- Task prompt -
Return the data exactly, but only from the line containing "Given: Open the 所得制限の有無 dropdown" through its last line.

Records excerpted from a collection
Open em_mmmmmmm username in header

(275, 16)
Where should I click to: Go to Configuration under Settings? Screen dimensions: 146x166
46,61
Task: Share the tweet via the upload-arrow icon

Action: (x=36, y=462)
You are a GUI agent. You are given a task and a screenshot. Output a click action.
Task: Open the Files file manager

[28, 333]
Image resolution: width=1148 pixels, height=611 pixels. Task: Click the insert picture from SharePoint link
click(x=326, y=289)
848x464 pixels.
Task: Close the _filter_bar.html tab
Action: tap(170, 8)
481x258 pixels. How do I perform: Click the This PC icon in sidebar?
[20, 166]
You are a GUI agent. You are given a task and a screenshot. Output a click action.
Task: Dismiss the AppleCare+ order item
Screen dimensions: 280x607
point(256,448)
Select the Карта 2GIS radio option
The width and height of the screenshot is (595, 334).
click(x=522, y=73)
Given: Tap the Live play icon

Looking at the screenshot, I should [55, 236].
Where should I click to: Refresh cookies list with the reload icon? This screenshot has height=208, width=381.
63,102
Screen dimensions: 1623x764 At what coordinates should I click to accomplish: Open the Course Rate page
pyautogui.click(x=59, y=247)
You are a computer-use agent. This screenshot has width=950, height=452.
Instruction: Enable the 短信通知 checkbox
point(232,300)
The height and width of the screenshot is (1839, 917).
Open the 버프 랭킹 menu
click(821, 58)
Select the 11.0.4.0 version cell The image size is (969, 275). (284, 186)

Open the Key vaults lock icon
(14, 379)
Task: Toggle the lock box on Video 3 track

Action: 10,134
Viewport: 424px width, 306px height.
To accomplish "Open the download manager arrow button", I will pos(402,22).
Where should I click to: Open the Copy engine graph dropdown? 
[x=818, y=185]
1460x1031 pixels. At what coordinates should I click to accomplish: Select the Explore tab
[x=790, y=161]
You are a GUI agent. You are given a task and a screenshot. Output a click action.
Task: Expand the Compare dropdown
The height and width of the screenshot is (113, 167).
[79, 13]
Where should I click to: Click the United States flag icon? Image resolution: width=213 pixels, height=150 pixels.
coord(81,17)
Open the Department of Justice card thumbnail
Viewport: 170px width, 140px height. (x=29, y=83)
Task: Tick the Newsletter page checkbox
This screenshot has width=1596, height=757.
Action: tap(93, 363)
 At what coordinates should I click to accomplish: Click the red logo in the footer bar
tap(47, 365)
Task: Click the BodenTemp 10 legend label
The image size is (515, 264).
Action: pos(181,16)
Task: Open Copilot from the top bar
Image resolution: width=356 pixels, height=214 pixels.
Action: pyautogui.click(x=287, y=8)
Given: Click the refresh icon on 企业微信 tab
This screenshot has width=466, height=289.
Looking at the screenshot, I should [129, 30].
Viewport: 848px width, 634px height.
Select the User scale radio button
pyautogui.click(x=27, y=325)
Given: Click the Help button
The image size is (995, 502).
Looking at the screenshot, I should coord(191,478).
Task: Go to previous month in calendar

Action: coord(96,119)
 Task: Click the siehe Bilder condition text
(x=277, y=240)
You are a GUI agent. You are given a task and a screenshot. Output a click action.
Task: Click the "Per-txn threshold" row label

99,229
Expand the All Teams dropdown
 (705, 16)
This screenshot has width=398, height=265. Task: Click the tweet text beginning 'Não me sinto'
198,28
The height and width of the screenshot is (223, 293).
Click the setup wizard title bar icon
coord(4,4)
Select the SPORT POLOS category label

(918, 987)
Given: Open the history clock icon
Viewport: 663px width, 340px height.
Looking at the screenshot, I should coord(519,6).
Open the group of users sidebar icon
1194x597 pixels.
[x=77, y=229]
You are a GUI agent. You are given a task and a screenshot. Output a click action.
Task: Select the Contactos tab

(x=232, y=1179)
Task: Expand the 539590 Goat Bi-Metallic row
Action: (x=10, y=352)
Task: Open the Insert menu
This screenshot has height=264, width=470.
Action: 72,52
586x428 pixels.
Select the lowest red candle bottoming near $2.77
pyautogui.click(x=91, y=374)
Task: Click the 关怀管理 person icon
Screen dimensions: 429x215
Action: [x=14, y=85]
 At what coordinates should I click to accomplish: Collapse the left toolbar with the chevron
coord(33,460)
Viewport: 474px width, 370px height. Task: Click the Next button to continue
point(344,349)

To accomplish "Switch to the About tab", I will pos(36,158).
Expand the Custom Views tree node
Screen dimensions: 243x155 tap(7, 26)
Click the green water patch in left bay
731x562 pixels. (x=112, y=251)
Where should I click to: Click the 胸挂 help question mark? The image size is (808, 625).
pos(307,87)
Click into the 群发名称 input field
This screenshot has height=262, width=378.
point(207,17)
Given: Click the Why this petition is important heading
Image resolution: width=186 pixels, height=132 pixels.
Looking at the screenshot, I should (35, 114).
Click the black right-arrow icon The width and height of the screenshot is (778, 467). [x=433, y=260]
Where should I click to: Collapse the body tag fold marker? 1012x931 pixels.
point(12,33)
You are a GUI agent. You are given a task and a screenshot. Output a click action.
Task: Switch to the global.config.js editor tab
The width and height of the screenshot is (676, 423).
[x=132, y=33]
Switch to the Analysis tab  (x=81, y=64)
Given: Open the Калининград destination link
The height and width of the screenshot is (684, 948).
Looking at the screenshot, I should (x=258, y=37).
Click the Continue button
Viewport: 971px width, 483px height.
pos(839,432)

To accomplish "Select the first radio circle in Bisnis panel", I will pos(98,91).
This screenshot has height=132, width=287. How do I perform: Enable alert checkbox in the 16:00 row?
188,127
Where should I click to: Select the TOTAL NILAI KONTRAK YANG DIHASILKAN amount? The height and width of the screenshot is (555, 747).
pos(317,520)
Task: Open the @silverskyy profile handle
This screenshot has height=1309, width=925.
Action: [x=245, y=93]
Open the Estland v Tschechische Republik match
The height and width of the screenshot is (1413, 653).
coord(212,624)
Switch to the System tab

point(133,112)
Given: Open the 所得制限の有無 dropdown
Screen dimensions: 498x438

- Exercise response -
Given: Open the 所得制限の有無 dropdown
Screen dimensions: 498x438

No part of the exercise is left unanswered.